[DATA TO PROCESS]

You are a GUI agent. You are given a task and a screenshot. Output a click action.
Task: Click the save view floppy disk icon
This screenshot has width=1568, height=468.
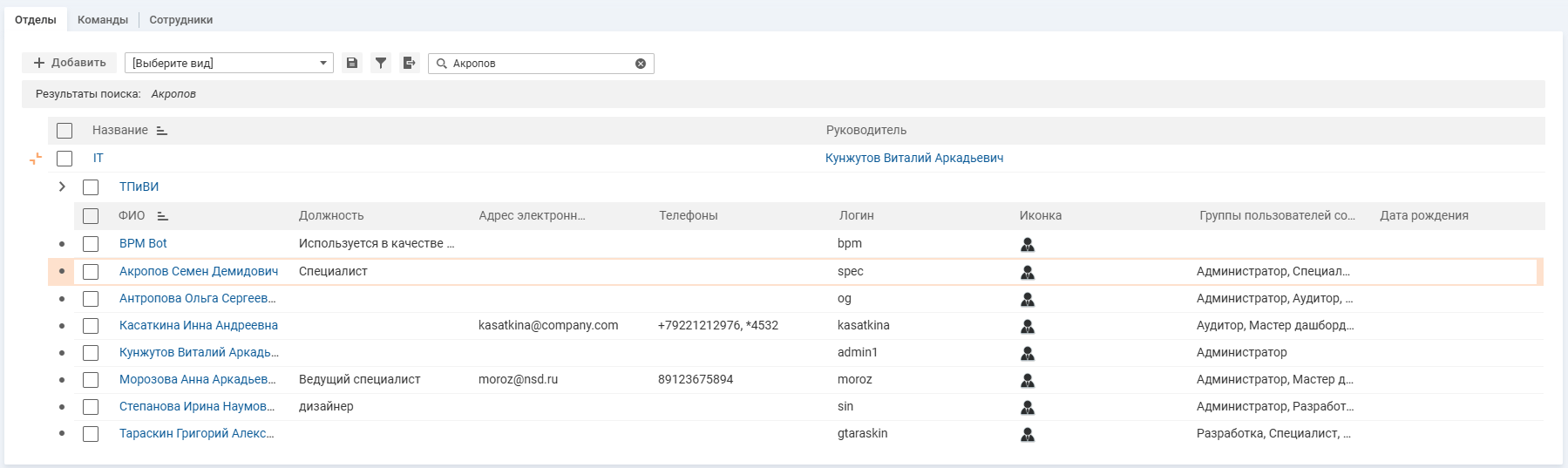click(x=352, y=63)
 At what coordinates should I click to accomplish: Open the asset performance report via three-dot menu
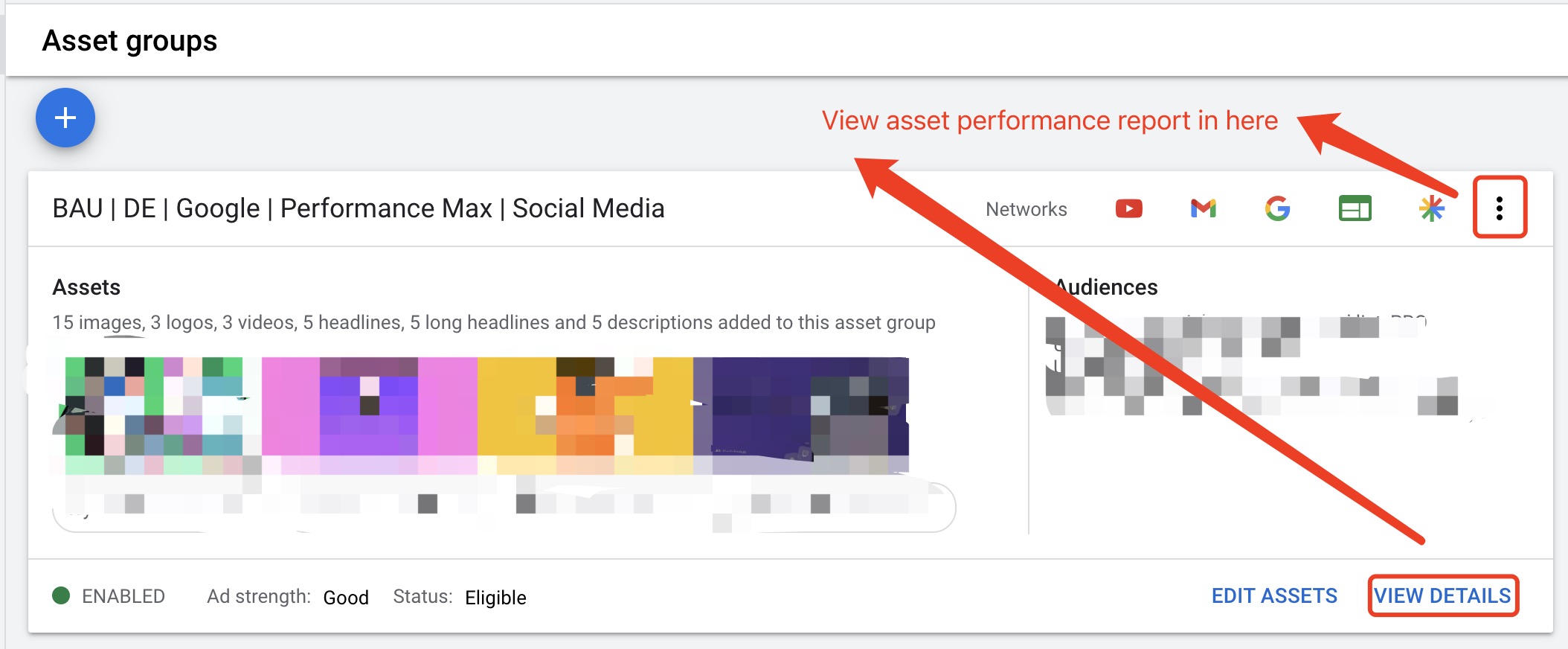coord(1500,209)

[THE PROBLEM] Output each entry verbatim; none of the pictures should be included.

[ANSWER BOX]
You are a GUI agent. You are given a task and a screenshot. Output a click action.
Task: Click the save view floppy disk icon
This screenshot has width=1568, height=468.
click(x=352, y=63)
 At what coordinates should I click to accomplish: Open the asset performance report via three-dot menu
coord(1500,209)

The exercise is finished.